Recently, I came across this article by farmer Eliot Coleman, arguing that the problem is not meat consumption itself, rather corporate/industrial agriculture and its methods. It is Coleman’s contention that the fossil fuels lobby has created a straw man of small farmers like himself who, because they raise their cattle on grass not grain, are not responsible for the greenhouse gasses that are causing climate change.

Eliot Coleman is right to say that the fossil fuels lobby has created a straw man of farming’s impact on the environment, but only insofar as small farmers are easier to attack than big oil.
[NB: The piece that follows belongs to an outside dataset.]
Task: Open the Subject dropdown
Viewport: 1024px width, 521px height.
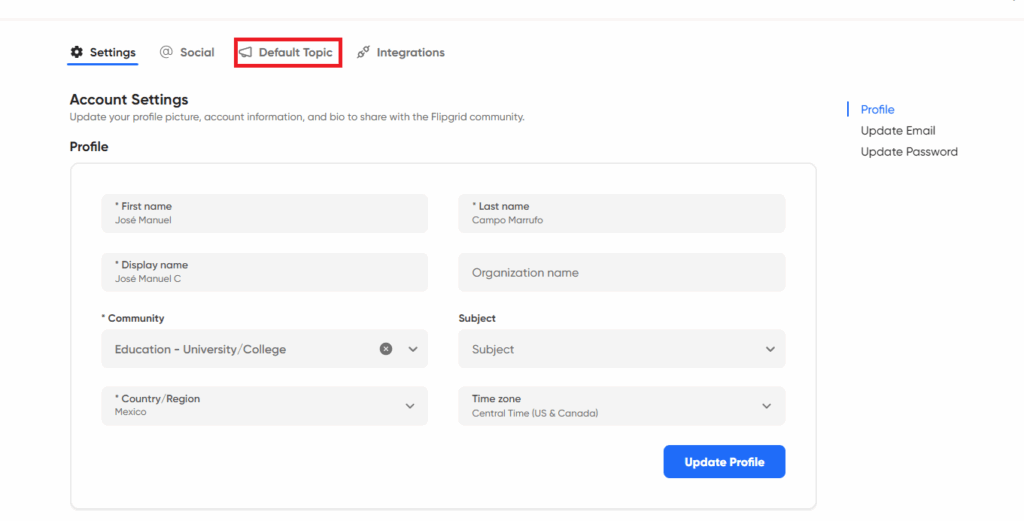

When it comes to the crunch, however – and with the icecaps and glaciers melting, Bangladesh flooding, Bolivia short of water, crops failing and millions being turned into environmental refugees, this really is the crunch – it does not make sense to stand in the playground pointing at the bigger boys crying ‘Miss, he did it too!’ No one should be in any doubt that we, as a society, as a species, need to clean up our act, or that this has to start by ending our dependence on fossil fuels and with the implementation of green energy and transportation technology. But we cannot ignore the impact of agriculture, and particularly the over-production and consumption of meat, on global warming.

Coleman’s approach to the issue, whilst a valid assessment of the negligible impact of small-scale pasture reared cattle like his own, is unfortunately very insular. Global problems need to be examined on a global level. The problem, he argues, is not meat-eating itself, rather the grain used by large-scale industrial meat production. As we well know, due to all that energy lost by animals wandering around, keeping warm, farting, only a fraction of the energy they gain from their food finds its way into our stomachs. As such, it requires considerably more grain and vegetable matter to keep a single person on a meat-based diet than a vegetarian one. As David Pimentel, professor of ecology at Cornell University points out, “If all the grain currently fed to livestock in the United States were consumed directly by people, the number of people who could be fed would be nearly 800 million.”

This is an inefficient and energy-intensive process which Coleman believes he is exempt from because his cattle are raised on grass. He is keen to lay the blame at the door of corporate/industrial agriculture. In a sense he is right, but only if John Donne was wrong and, unlike most men, Coleman is in fact an island. The trouble is, approaching this on the global level, it would be impossible to produce the amount of meat the world currently consumes based on the small-scale farming model Coleman advocates. It is not, after all, about supply, it is about demand. That’s capitalism 101. As long as demand for meat remains at its current levels, there is no solution to be found in the corporate/industrial producers scaling back their operation, since supply will always fall short. As such, the carbon-sink rainforests will continue to be cleared for cattle rearing, grain will continue to be pumped into meat production rather than human consumption and, according to research conducted by ecological economist Susan Subak, 36 times more CO2 will be emitted producing a pound of beef than a pound of asparagus.

Of course we should, as Coleman suggests, condemn the enormous output of greenhouse gasses due to fossil fuel and fertiliser use by a greedy and biologically irresponsible agriculture. But doing so would be an utterly fruitless task if we do not recognise that it is our own consumption patterns that necessitate these patterns of production. Paul McCartney’s suggestion of Meat Free Mondays provides the perfect first step in addressing our unsustainable levels of consumption. There are many ethical reasons why one might choose a strictly vegetarian diet, but this is not the time for them. This is the time to provide solutions to a much bigger problem. One that threatens entire species and communities. Because no man is an island. And if we do not address the issue of over-consumption of meat and its impact on climate change, on melting icecaps and rising sea levels, there will be far fewer islands left.